▶ **Brief 1**
Using the text below on AI disclosure in customer calls, decide whether each statement agrees with it: (a) Shooster suggests a $500 penalty per undisclosed AI call; (b) nearly half of Americans support legal disclosure requirements; (c) one in four consumers describe hidden AI as "betrayal." Answer yes or no for each, and quote the words from the text that decide it.
▶ **Brief 2**
Carry on the text below about AI disclosure in customer calls, picking up after its final sentence.

▶ **Passage for review**
________
On enforcement, Shooster was equally direct and made his position clear: “I fully support fines. The most effective approach would be a straightforward penalty, such as $500 per AI call without disclosure, that the state Attorneys General can enforce.”

Together, these perspectives highlight what international precedent, state action, and public opinion already suggest: disclosure is moving quickly from expectation to law. Nearly 80% of Americans support legal requirements. Several states are setting early standards, and bipartisan measures like the Keep Call Centers in America Act are gaining traction in Congress.

The U.S. now faces a choice. Businesses that adopt disclosure policies ahead of regulation will gain an advantage in trust and compliance, while those that wait risk being forced to change under stricter rules.

Conclusion

AI is rapidly becoming a fixture in customer service, but most callers still aren’t told when they’re speaking to it. That secrecy carries a steep price.

More than a third of consumers say they would lose trust in a company that hides AI, one in four call the experience “betrayal,” and abandoned calls already cost SMEs thousands in lost revenue. Hidden AI only heightens those risks.

The answer? It’s time for mandatory disclosure. Modeled on call recording and privacy laws, clear disclosure standards would protect consumers, reduce abandonment, and give small businesses consistency instead of compliance guesswork.
________
▶ **Extracted information**
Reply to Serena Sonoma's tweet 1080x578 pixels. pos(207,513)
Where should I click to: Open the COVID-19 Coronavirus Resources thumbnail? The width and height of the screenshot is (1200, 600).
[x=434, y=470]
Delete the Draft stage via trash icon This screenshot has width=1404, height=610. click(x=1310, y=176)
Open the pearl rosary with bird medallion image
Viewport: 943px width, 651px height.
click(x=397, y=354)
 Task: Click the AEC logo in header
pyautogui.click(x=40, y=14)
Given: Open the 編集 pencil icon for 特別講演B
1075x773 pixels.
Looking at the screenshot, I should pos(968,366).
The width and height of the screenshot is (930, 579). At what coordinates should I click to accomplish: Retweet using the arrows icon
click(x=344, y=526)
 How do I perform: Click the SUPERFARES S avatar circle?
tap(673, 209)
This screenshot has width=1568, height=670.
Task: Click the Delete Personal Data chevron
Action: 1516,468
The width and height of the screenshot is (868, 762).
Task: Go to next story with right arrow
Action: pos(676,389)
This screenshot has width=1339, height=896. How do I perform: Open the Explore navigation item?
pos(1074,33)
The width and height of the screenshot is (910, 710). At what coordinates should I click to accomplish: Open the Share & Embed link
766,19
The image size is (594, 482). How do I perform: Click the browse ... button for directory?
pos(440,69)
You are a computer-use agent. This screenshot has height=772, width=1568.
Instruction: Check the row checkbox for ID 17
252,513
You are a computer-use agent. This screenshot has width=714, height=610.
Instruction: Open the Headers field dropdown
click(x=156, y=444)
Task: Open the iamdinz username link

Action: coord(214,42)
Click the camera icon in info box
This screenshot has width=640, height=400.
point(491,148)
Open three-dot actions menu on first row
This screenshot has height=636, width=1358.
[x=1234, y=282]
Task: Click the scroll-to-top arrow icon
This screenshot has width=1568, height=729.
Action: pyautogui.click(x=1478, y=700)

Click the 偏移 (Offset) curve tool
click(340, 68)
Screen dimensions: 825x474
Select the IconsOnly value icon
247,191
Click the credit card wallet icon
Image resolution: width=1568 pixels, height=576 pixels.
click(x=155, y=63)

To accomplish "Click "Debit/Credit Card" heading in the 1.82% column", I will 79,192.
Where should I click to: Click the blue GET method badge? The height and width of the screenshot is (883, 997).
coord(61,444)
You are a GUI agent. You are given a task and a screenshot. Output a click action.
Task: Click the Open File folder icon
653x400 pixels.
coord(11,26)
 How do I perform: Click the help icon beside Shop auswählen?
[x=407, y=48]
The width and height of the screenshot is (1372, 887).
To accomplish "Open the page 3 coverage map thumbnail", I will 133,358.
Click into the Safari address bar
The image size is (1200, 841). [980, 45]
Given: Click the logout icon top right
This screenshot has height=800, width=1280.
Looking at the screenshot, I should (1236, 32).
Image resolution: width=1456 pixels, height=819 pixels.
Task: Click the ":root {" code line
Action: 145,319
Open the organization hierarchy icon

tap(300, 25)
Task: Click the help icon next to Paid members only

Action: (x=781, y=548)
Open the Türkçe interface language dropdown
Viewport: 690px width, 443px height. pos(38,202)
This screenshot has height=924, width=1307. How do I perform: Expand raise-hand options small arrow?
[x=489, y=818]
________
▶ **Response box 1**
(a) Yes: "such as $500 per AI call without disclosure"
(b) No: "Nearly 80% of Americans support legal requirements."
(c) Yes: "one in four call the experience “betrayal,”"

▶ **Response box 2**
Other regions across the globe are already moving in this direction. The European Union’s AI Act makes disclosure a legal requirement, India’s telecom authority mandates upfront AI announcements, and Canada’s proposed AIDA would regulate high-impact AI systems through risk assessments, transparency, and oversight. 

While some U.S. states like California are leading the charge, the country as a whole is falling behind.

Answering Service Care believes it’s time to catch up. Through the newly formed ASC AI Disclosure 501(c)(3), we are working to push this issue onto legislative agendas while giving businesses and consumers a stronger voice in the debate. By demanding transparency now, we can set a higher bar for customer service and prevent regulation from arriving too late.

Together, we can build a future where AI serves openly, and where businesses and consumers both benefit from trust instead of secrecy.

Explore our interactive map to see where your state stands, share these findings, and use our pre-written letter to urge your local officials to support AI disclosure laws.

Methodology

This report draws on nationwide surveys of 2,000 U.S. consumers and 250 SME business owners conducted in 2025. The consumer survey measured perceptions of AI in customer service, from trust and disclosure preferences to industry-specific concerns in banking, healthcare, and emergency services. The SME survey examined risks tied to call abandonment, compliance, and customer confidence.

We compared perception and performance by analyzing over one million calls handled by Answering Service Care in three months. During this time, the abandonment rate averaged 4.04% across industries. We contrasted these results with projected abandonment rates near 25% when users received disclosure about AI usage. Additional desk research covered state and international laws, including California’s SB-942, the EU’s AI Act, India’s telecom disclosure rules, Canada’s AIDA proposal, and the Keep Call Centers in America Act of 2025. Expert commentary from media and political figures added qualitative context, highlighting both regulatory urgency and the human importance of transparency in customer service.